**What the task asks**: Beginning at the line that contains "1280x800 pixels. At" and continuing to the end of the records, write those lines out again, requests included. Multiply every coordinate in the answers by 0.85 and round to whole numbers, rounding halves up, and leave the pictures out.
[start of Given data]
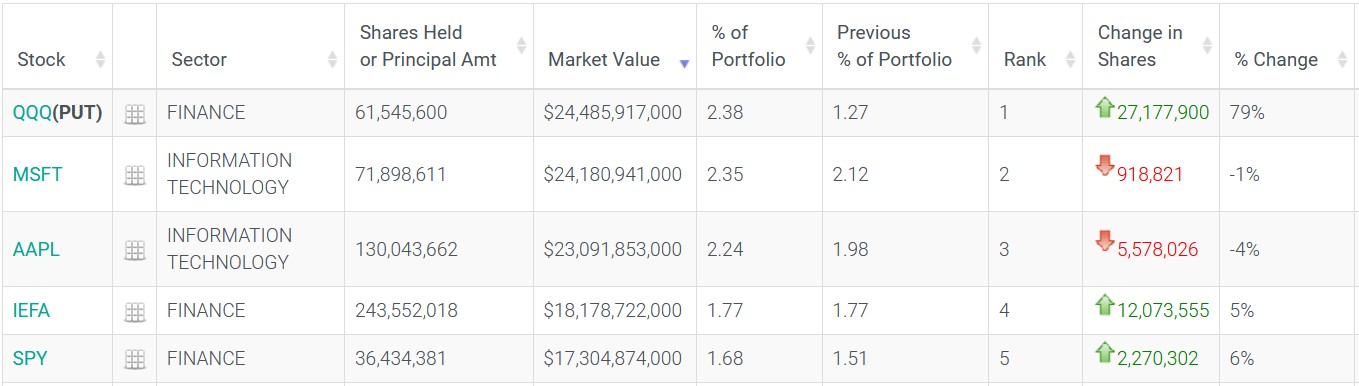Click the grid icon in the AAPL row
Screen dimensions: 1359x386
click(134, 251)
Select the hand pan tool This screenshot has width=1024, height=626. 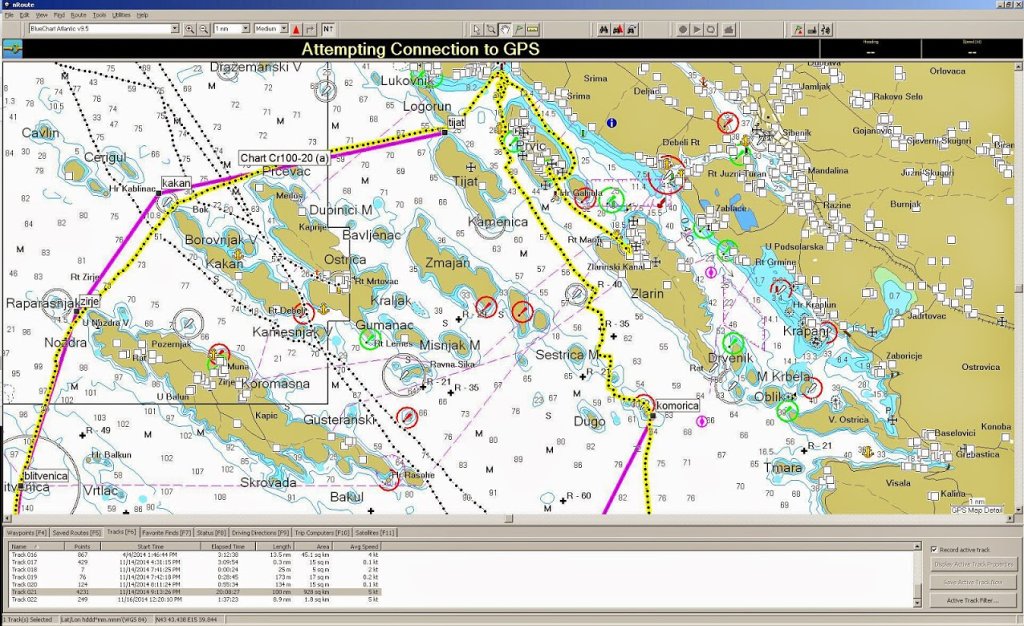[506, 29]
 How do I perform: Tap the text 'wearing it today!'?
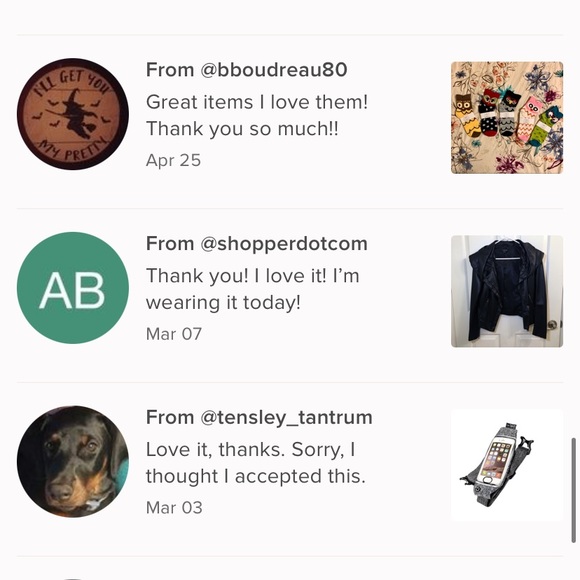click(223, 303)
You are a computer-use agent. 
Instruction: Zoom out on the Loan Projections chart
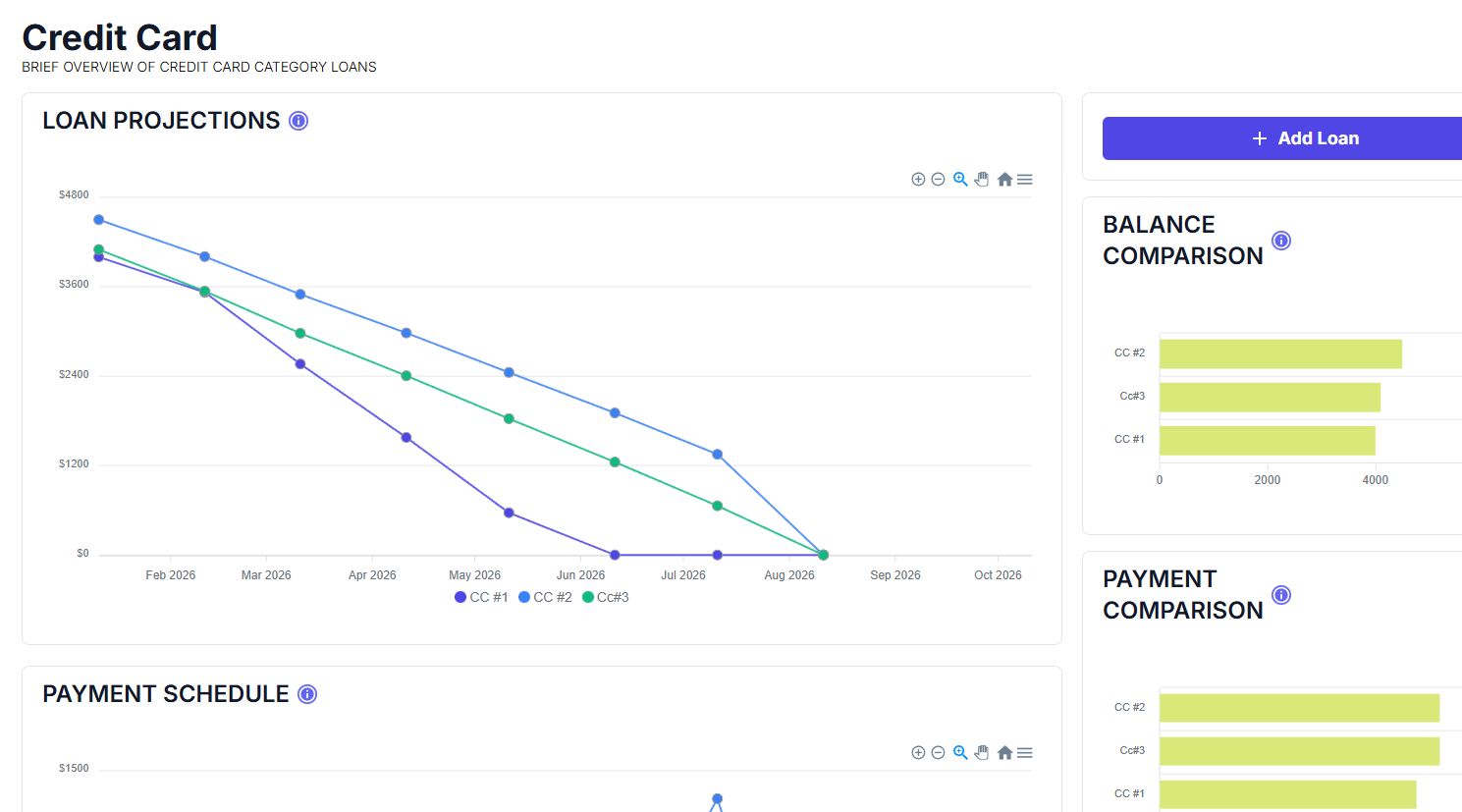[x=938, y=180]
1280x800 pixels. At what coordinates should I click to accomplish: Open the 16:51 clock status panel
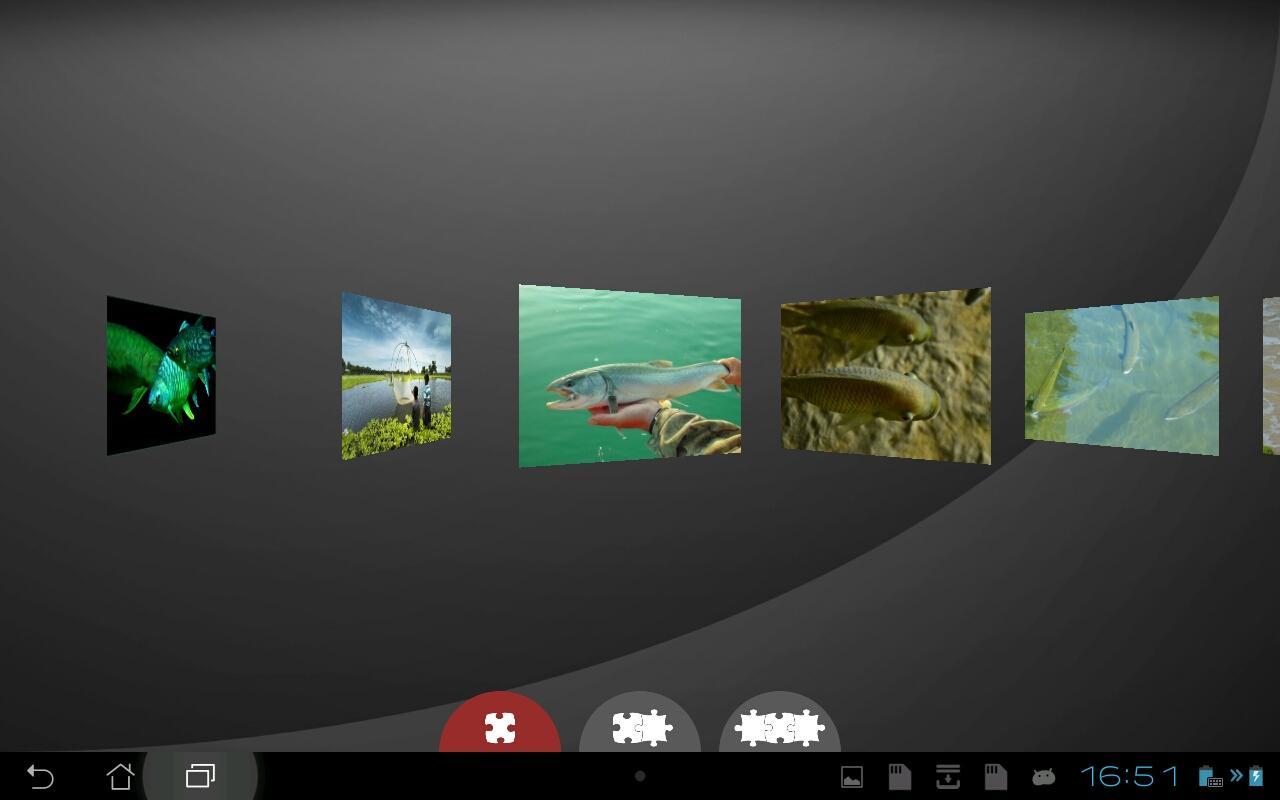point(1130,777)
[end of Given data]
**Written answer**:
1280x800 pixels. At what coordinates should I click to accomplish: Open the 16:51 clock status panel
point(961,660)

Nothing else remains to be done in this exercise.